Luongo has previously battled off-ice distractions which seemed to affect his play. In 2007-2008 he skipped the all-star game in order to visit his wife during her difficult pregnancy. His play down the stretch of that season was shaky, and the Canucks would miss the playoffs. Luongo has struggled with consistency since being named team captain, leading many to believe the burden of leading a team both on ice and off is too much for a player whose position relies so heavily on mental focus and preparation.
The question now becomes: Who’s next?
There is a couple different directions Mike Gillis and Co. could opt for to be the next captain of the Canucks. The most likely (and most obvious) seems to be Henrik Sedin.
Leading the Canucks with his on ice play last season and winning the Hart trophy cemented Henrik as the best player on the team, and wearing the C could be the next logical step. Henrik represents something of a quiet leader, similar to Markus Naslund. Naslund was much maligned by the fans as captain at the end of his tenure in Vancouver for not being enough of a visible leader. If that is a concern, the next consideration for Gillis could be Ryan Kesler.

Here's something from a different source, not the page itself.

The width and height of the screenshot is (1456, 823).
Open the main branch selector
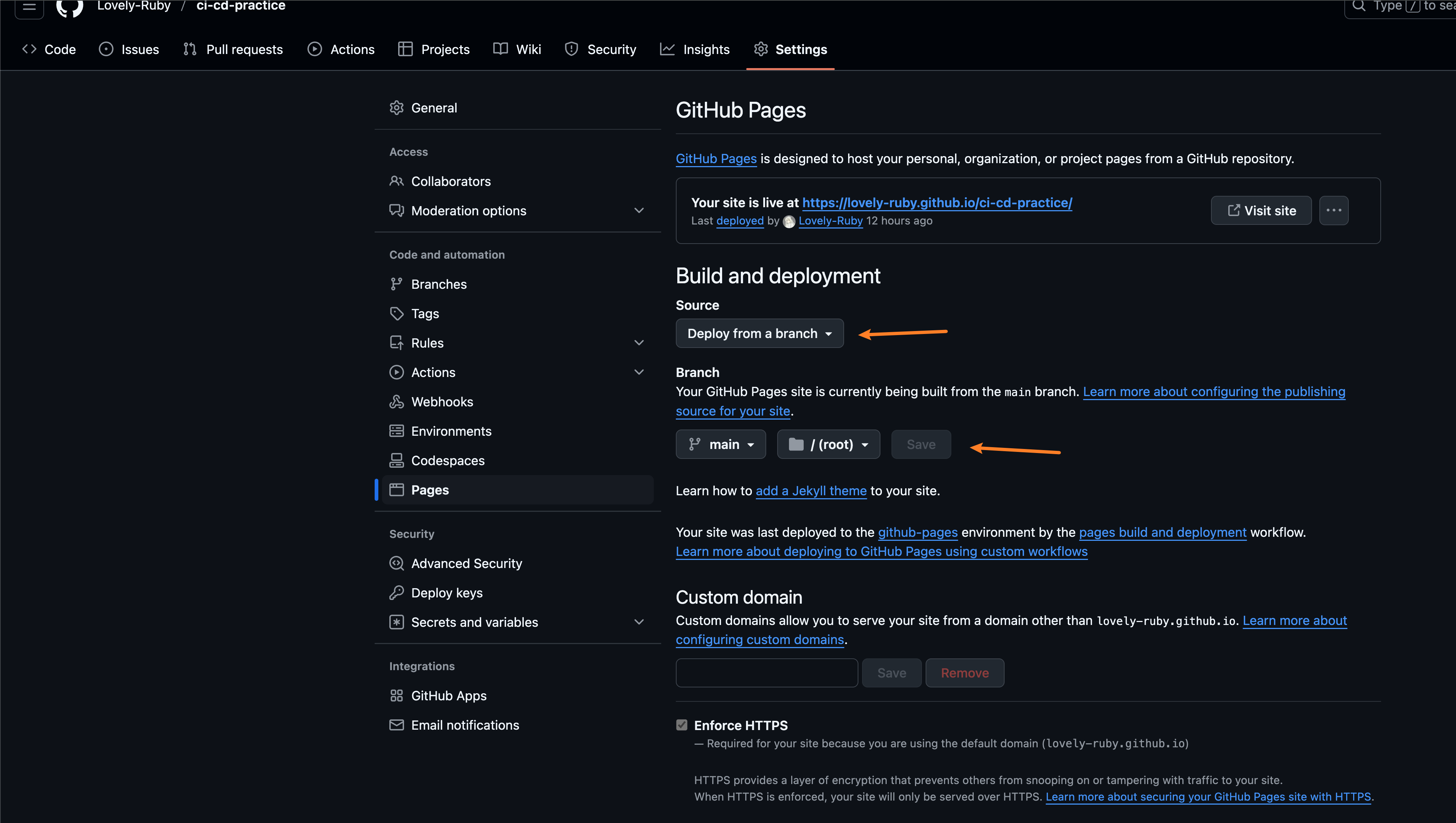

More youthful and vocal, Kesler represents the best North American option to lead the Canucks. Kesler is a physical presence on the ice, and seems to be more of a vocal leader than Henrik. The worry with Kesler is the filter between his brain and his mouth, as he can be a hothead as witnessed by his pre game comments towards Team Canada at the Olympics.

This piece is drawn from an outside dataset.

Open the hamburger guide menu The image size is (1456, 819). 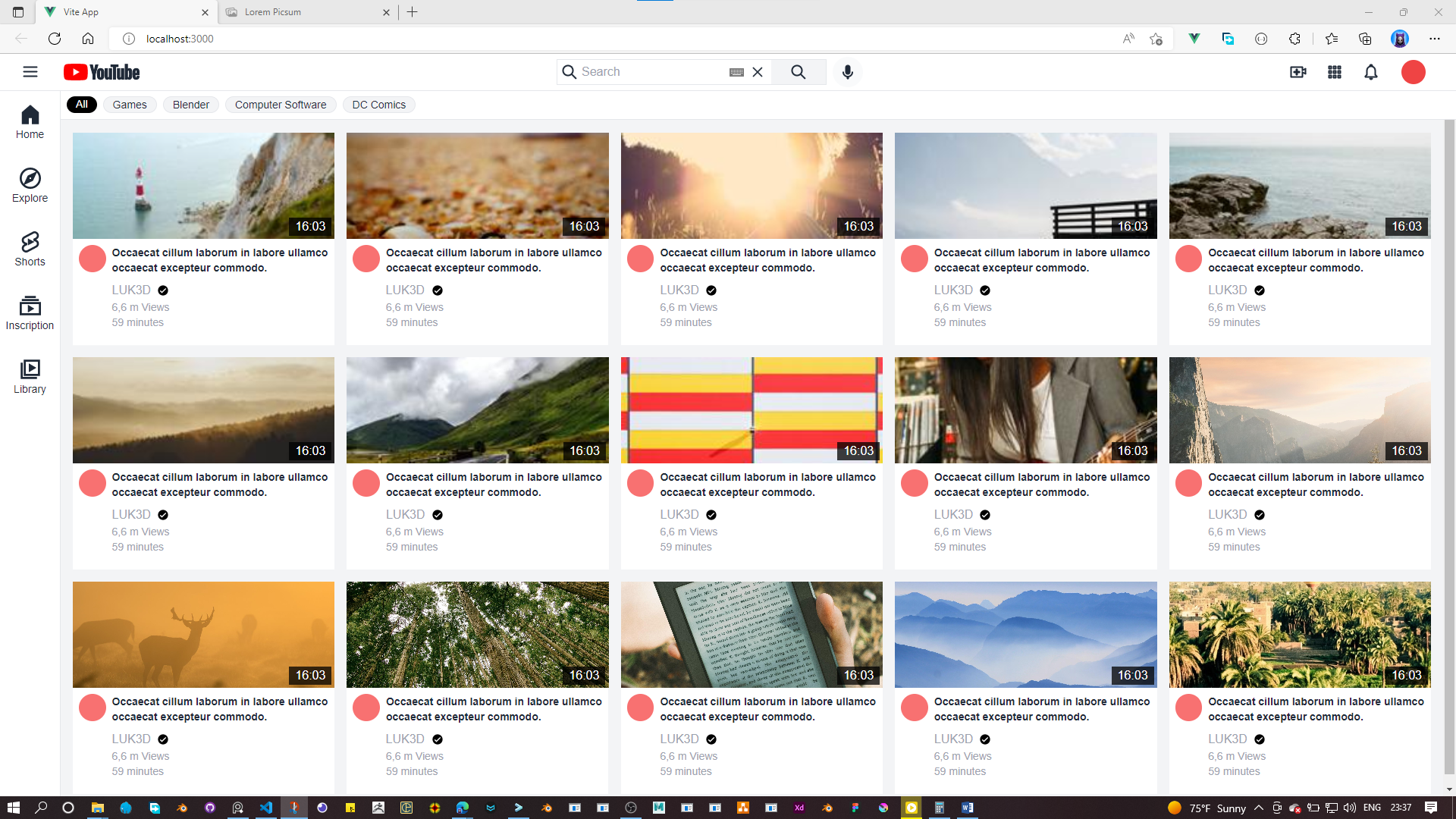(30, 72)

There are other options to wear the C, but they’d all be considered long shots. Dan Hamhuis is not likely to be asked as he’s a brand new addition to the team. Alex Burrows and Sami Salo might warrant small amounts of consideration, but a strong enough case can’t really be made for either. Daniel Sedin would be right in line with Henrik had he stayed healthy and been in contention with Henrik for the Hart. The Canucks could also go the route of alternating the C, or not dressing a captain at all, although Gillis says that will not be the case.
By giving up the captaincy, Luongo is likely doing what’s best for the team. He’s said nothing but how proud he is to be the team’s leader, and it was likely hard for him to be humbled in admitting it might be too much for him to handle. He will undoubtedly remain a leader on the team without the C; and by being able to focus on nothing but being the best goalie he can for the team, should give the Canucks a much better chance to win that elusive Stanley Cup.